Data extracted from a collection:
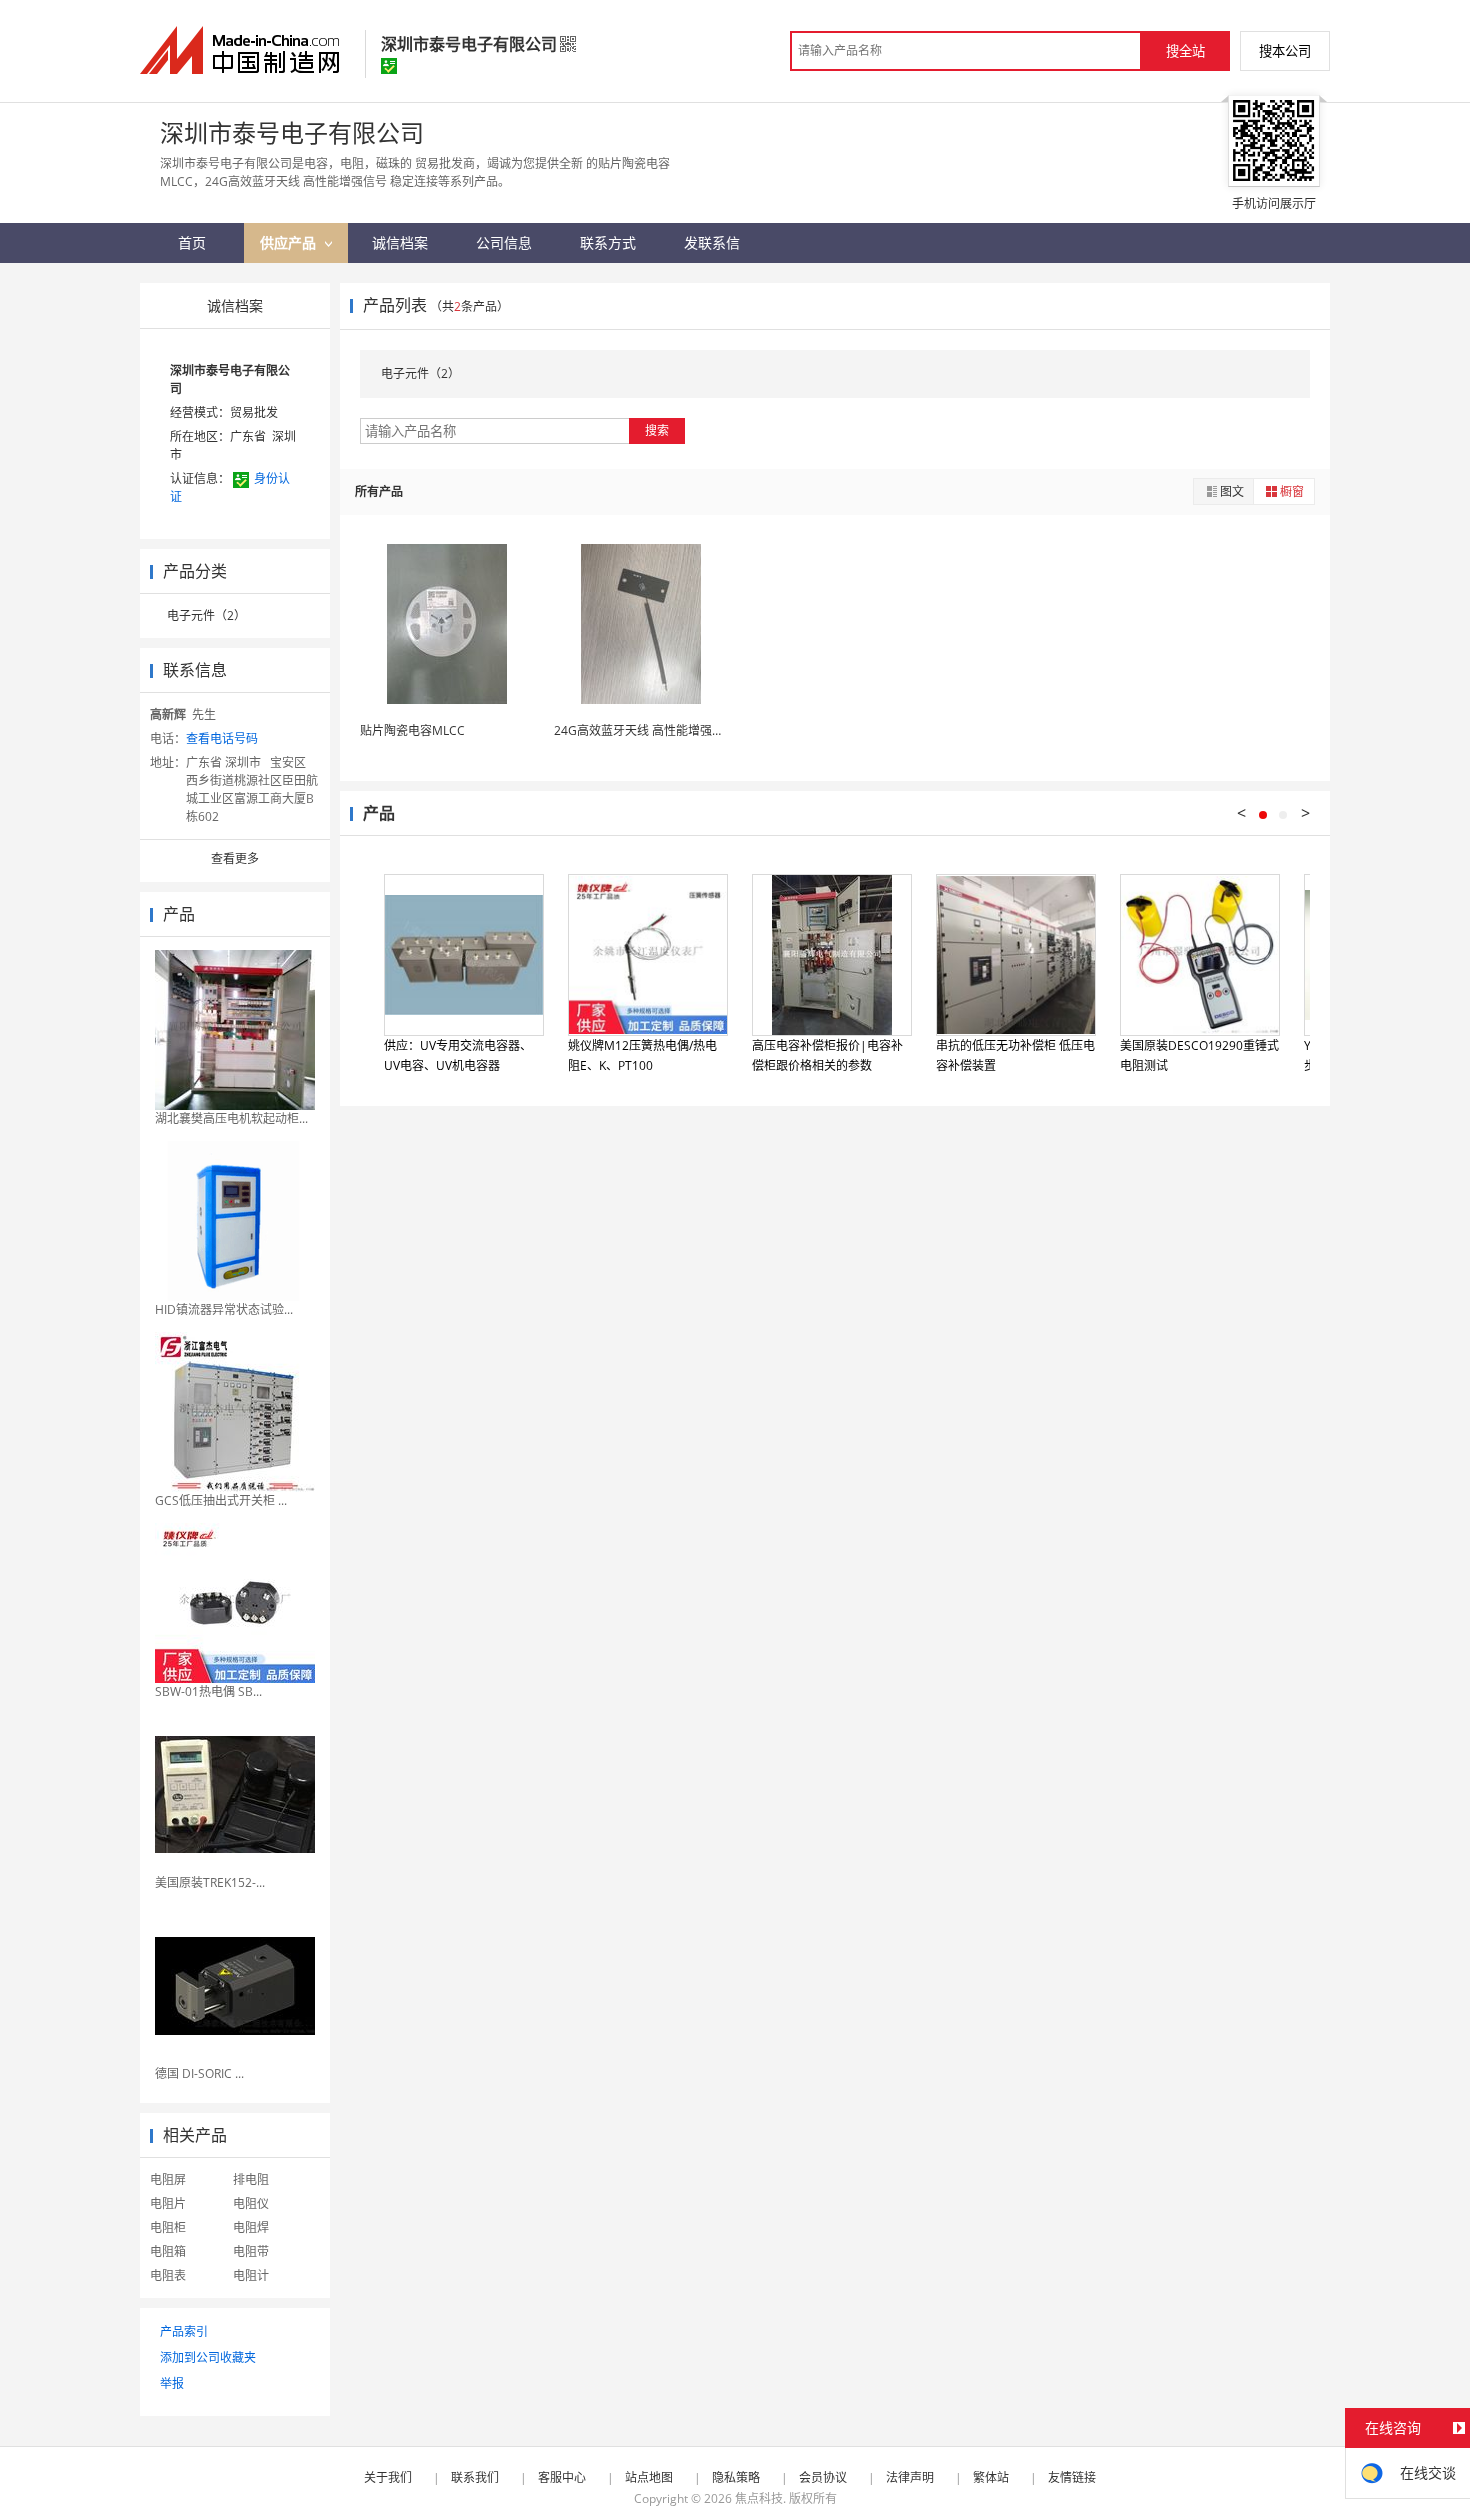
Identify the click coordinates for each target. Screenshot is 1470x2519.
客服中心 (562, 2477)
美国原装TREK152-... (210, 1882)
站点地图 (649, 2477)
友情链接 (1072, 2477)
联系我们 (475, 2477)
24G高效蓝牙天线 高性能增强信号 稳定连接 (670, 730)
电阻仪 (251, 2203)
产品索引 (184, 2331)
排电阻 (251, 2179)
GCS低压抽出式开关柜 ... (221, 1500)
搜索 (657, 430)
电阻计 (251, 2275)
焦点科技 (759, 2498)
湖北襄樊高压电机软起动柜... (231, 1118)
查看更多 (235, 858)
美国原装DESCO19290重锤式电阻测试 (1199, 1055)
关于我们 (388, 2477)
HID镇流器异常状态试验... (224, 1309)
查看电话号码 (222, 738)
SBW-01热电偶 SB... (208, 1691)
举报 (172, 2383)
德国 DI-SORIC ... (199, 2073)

Directions
Copy exactly the line that contains "电阻计 (251, 2275)" and every line after it, up to and including the last line of the records.

Solution for this exercise
电阻计 (251, 2275)
焦点科技 (759, 2498)
湖北襄樊高压电机软起动柜... (231, 1118)
查看更多 (235, 858)
美国原装DESCO19290重锤式电阻测试 (1199, 1055)
关于我们 (388, 2477)
HID镇流器异常状态试验... (224, 1309)
查看电话号码 (222, 738)
SBW-01热电偶 SB... (208, 1691)
举报 (172, 2383)
德国 DI-SORIC ... (199, 2073)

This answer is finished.